At the conference Case attended in Santa Monica, market researcher Paul H. Ray told an audience of green entrepreneurs they "need to look more virtuous" than their competitors to survive.
"You need a lot of street cred to step into this space. You cannot buy your way into this space," said Lawrence "Axil" Comras, founder of GreenHome.com, which sells eco-friendly household goods.
Conference attendees even grumbled that Gaiam -- despite Rysavy's living arrangements -- sold yoga mats that included polyvinyl choloride, a source of the environmental pollutant dioxin. (The company just introduced mats made of natural rubber and jute.)
Promotional speeches by the event's sponsors inspired quips about "infomercials." Displays of organic roses flown in from Ecuador were criticized as a waste of fossil fuel.
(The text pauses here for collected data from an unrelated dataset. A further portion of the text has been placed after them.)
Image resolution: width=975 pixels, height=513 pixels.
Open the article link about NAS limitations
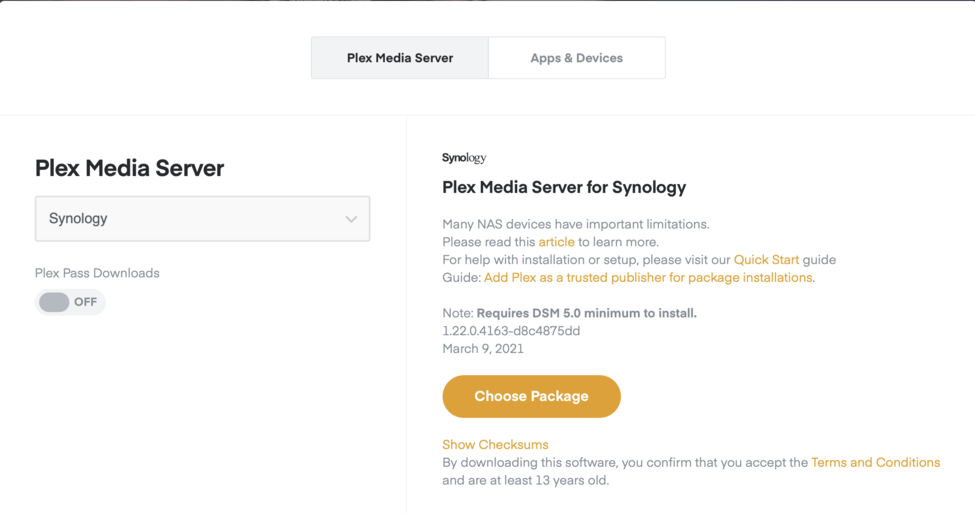pos(556,242)
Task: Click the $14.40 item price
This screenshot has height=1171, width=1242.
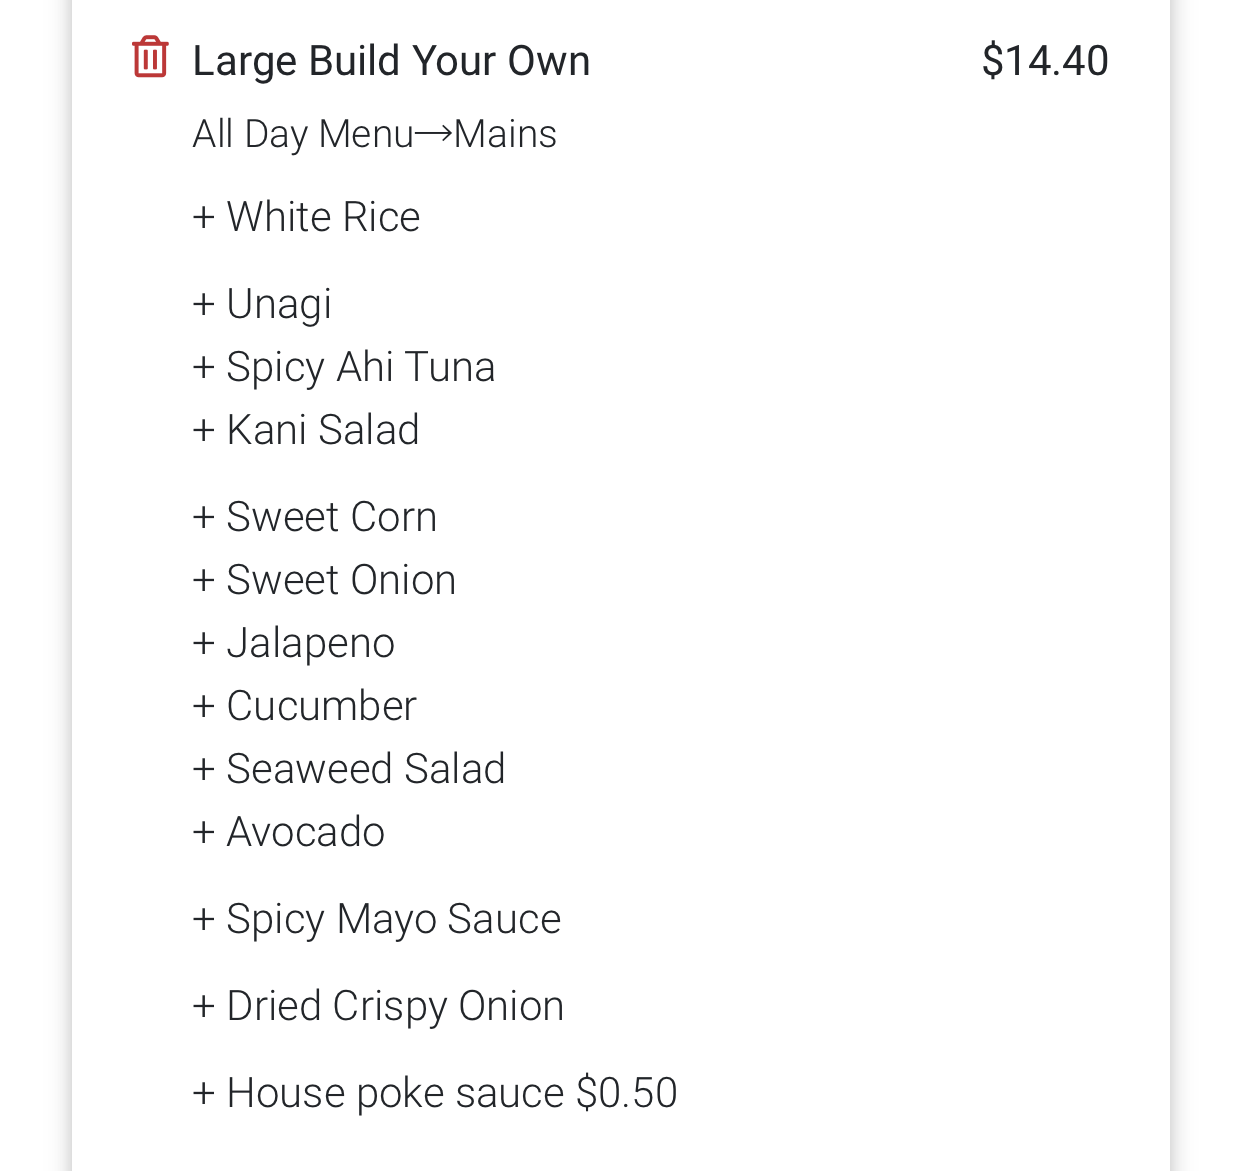Action: point(1045,61)
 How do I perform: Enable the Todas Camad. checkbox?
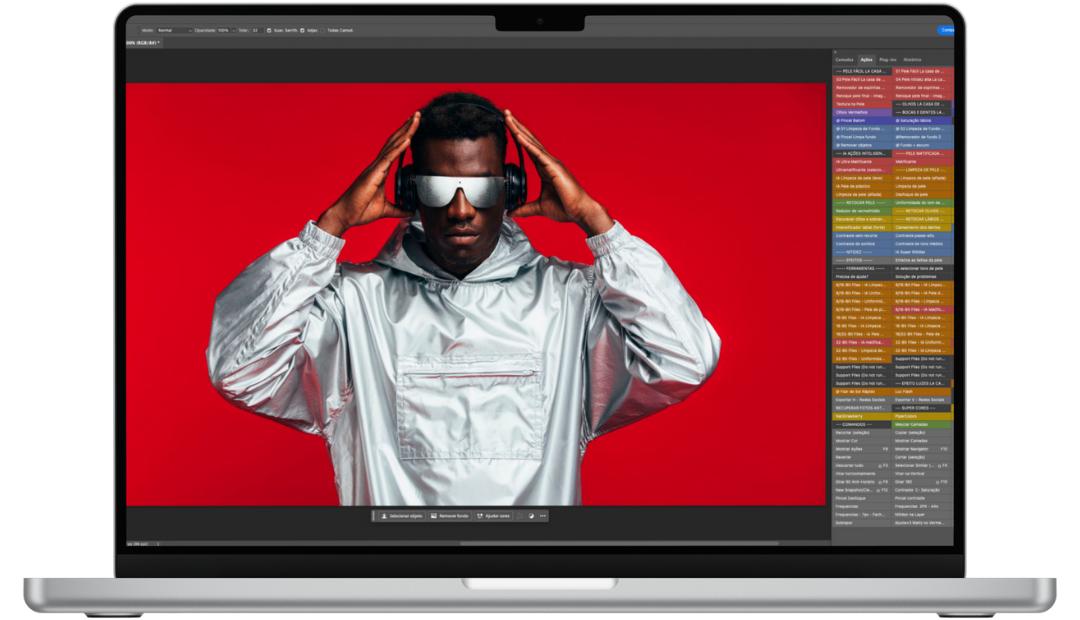tap(322, 30)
Case managed to escape negative associations despite his brush with corporate scandal. Hardly anyone mentioned the accounting troubles that plagued AOL under his watch or the millions of dollars stockholders lost when AOL-Time Warner's shares plummeted following the merger. He was introduced at the conference as the man "who changed the way we all communicate."
Hank Wasiak, a veteran advertising executive who attended the conference, epitomized the reaction to Case in Santa Monica.
"We just don't know all the reasons why the AOL-Time Warner merger didn't live up to expectations. And now, the fact that one of the principals in that merger, Steve Case, is bringing his passion, energy and purpose to the business of [sustainability] should really have no bearing on his new company's authenticity or chances for success," Wasiak wrote in an e-mail. Having sat in on a presentation by Revolution Health, he added that Case and his colleagues have put forward "a clear vision of their corporate mission and ethos which they are following."
Green entrepreneurs at the conference seemed to agree with Case that their ideas are on the verge of mainstream acceptance, but they were divided over the implications. Some wanted to be the next Stonyfield Farm -- a small organic yogurt company that's now 80 percent owned by French multinational Groupe Danone -- and welcomed big business's embrace of their ideas and products. Others feared having to compromise their standards for the sake of expansion.
After someone brought up Wal-Mart's intention to sell organic cotton clothing, Laura Coblentz, vice president of marketing with the Wild Oats grocery chain, spoke of problems that have arisen with the "commodification" of organic food. She was referring to organic food companies that have adopted practices similar to their conventional counterparts to meet higher demand and ship food farther distances.
Rick Ridgeway, Patagonia's executive vice president for marketing, countered that getting a company such as Wal-Mart to go organic was a victory, even if it meant tougher competition.
Case's loyalties are clear.
Though the death of his brother Dan from brain cancer in 2002 spurred his interest in helping consumers make better health-care choices, he also drew heavily on mainstream business thinking to form his new company.
After stepping down as chairman of Time Warner, he went to Branson for advice on building a brand "from scratch," talked to Buffett about taking a 10- or 20-year perspective on businesses, and heard from Denver entrepreneur Philip F. Anschutz about keeping a controlling interest in his investments.
And when a waiter in Santa Monica told him that the greens on an asparagus salad had been picked earlier that day in Oregon by Chief Running Squirrel, Case's mind quickly wheeled.
"What do you do when Chief Running Squirrel gets sick?" Case deadpanned.
"I'm not trying to pass a test," he said later. "I'm just trying to make people aware of more choices."